• **WORK ORDER**
When you reach the records below, output each one exactly.

[Data items]
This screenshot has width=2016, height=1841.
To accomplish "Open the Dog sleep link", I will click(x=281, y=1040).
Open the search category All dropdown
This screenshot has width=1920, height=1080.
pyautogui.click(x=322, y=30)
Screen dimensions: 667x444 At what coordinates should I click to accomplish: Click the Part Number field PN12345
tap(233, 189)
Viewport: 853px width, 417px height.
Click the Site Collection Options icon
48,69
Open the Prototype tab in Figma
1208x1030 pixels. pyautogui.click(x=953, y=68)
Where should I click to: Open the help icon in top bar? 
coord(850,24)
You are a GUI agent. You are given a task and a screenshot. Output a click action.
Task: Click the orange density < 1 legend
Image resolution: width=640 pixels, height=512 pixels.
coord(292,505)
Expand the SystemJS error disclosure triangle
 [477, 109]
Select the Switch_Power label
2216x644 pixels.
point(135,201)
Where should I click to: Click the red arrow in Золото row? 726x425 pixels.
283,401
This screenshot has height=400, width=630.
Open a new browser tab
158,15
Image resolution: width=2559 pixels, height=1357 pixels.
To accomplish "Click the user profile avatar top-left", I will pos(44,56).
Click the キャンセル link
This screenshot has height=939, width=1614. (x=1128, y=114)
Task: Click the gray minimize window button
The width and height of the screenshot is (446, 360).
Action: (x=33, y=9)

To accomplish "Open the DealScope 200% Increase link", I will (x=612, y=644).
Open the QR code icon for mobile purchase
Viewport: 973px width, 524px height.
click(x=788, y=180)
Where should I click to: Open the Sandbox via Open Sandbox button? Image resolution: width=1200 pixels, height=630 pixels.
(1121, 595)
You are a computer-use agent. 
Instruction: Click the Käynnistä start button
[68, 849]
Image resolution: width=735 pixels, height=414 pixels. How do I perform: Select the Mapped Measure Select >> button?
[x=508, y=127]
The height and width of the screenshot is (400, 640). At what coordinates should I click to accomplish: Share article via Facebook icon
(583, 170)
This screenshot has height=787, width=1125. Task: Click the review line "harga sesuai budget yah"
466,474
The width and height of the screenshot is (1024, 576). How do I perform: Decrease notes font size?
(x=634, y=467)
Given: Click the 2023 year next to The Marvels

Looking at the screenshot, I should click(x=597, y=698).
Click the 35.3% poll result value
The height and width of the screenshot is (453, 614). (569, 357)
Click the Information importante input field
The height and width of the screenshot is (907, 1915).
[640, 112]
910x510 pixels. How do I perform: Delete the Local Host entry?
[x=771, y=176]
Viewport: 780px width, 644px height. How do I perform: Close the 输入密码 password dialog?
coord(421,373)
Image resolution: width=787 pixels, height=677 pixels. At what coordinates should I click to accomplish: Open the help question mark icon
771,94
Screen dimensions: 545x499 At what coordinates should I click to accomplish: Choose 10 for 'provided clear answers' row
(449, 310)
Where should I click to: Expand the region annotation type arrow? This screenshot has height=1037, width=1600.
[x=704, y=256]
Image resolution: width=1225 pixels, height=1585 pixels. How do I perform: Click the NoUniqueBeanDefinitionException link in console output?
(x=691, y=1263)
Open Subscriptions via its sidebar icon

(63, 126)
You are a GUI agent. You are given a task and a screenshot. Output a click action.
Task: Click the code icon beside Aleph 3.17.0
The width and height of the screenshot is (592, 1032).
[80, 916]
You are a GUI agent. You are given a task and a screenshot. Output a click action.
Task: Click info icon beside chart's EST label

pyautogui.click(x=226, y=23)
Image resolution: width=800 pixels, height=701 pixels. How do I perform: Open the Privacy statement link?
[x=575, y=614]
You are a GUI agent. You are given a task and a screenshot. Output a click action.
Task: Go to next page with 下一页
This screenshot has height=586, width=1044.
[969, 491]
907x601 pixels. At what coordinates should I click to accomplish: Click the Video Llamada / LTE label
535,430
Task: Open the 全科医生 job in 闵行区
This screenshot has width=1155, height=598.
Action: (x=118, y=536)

• **RESULT OF THE EXERCISE**
This screenshot has width=2016, height=1841.
To accomplish "Open the Dog sleep link", I will click(x=281, y=1040).
Open the search category All dropdown
This screenshot has width=1920, height=1080.
pyautogui.click(x=322, y=30)
Screen dimensions: 667x444 At what coordinates should I click to accomplish: Click the Part Number field PN12345
tap(233, 189)
Viewport: 853px width, 417px height.
Click the Site Collection Options icon
48,69
Open the Prototype tab in Figma
1208x1030 pixels. pyautogui.click(x=953, y=68)
Where should I click to: Open the help icon in top bar? 
coord(850,24)
You are a GUI agent. You are given a task and a screenshot. Output a click action.
Task: Click the orange density < 1 legend
Image resolution: width=640 pixels, height=512 pixels.
coord(292,505)
Expand the SystemJS error disclosure triangle
 [477, 109]
Select the Switch_Power label
2216x644 pixels.
point(135,201)
Where should I click to: Click the red arrow in Золото row? 726x425 pixels.
283,401
This screenshot has height=400, width=630.
Open a new browser tab
158,15
Image resolution: width=2559 pixels, height=1357 pixels.
To accomplish "Click the user profile avatar top-left", I will pos(44,56).
Click the キャンセル link
This screenshot has height=939, width=1614. (x=1128, y=114)
Task: Click the gray minimize window button
The width and height of the screenshot is (446, 360).
Action: (x=33, y=9)

To accomplish "Open the DealScope 200% Increase link", I will (x=612, y=644).
Open the QR code icon for mobile purchase
Viewport: 973px width, 524px height.
click(x=788, y=180)
Where should I click to: Open the Sandbox via Open Sandbox button? Image resolution: width=1200 pixels, height=630 pixels.
(1121, 595)
You are a computer-use agent. 
Instruction: Click the Käynnistä start button
[68, 849]
Image resolution: width=735 pixels, height=414 pixels. How do I perform: Select the Mapped Measure Select >> button?
[x=508, y=127]
The height and width of the screenshot is (400, 640). At what coordinates should I click to accomplish: Share article via Facebook icon
(583, 170)
This screenshot has height=787, width=1125. Task: Click the review line "harga sesuai budget yah"
466,474
The width and height of the screenshot is (1024, 576). How do I perform: Decrease notes font size?
(x=634, y=467)
Given: Click the 2023 year next to The Marvels

Looking at the screenshot, I should click(x=597, y=698).
Click the 35.3% poll result value
The height and width of the screenshot is (453, 614). (569, 357)
Click the Information importante input field
The height and width of the screenshot is (907, 1915).
[640, 112]
910x510 pixels. How do I perform: Delete the Local Host entry?
[x=771, y=176]
Viewport: 780px width, 644px height. How do I perform: Close the 输入密码 password dialog?
coord(421,373)
Image resolution: width=787 pixels, height=677 pixels. At what coordinates should I click to accomplish: Open the help question mark icon
771,94
Screen dimensions: 545x499 At what coordinates should I click to accomplish: Choose 10 for 'provided clear answers' row
(449, 310)
Where should I click to: Expand the region annotation type arrow? This screenshot has height=1037, width=1600.
[x=704, y=256]
Image resolution: width=1225 pixels, height=1585 pixels. How do I perform: Click the NoUniqueBeanDefinitionException link in console output?
(x=691, y=1263)
Open Subscriptions via its sidebar icon

(63, 126)
You are a GUI agent. You are given a task and a screenshot. Output a click action.
Task: Click the code icon beside Aleph 3.17.0
The width and height of the screenshot is (592, 1032).
[80, 916]
You are a GUI agent. You are given a task and a screenshot. Output a click action.
Task: Click info icon beside chart's EST label

pyautogui.click(x=226, y=23)
Image resolution: width=800 pixels, height=701 pixels. How do I perform: Open the Privacy statement link?
[x=575, y=614]
You are a GUI agent. You are given a task and a screenshot. Output a click action.
Task: Go to next page with 下一页
This screenshot has height=586, width=1044.
[969, 491]
907x601 pixels. At what coordinates should I click to accomplish: Click the Video Llamada / LTE label
535,430
Task: Open the 全科医生 job in 闵行区
This screenshot has width=1155, height=598.
Action: (x=118, y=536)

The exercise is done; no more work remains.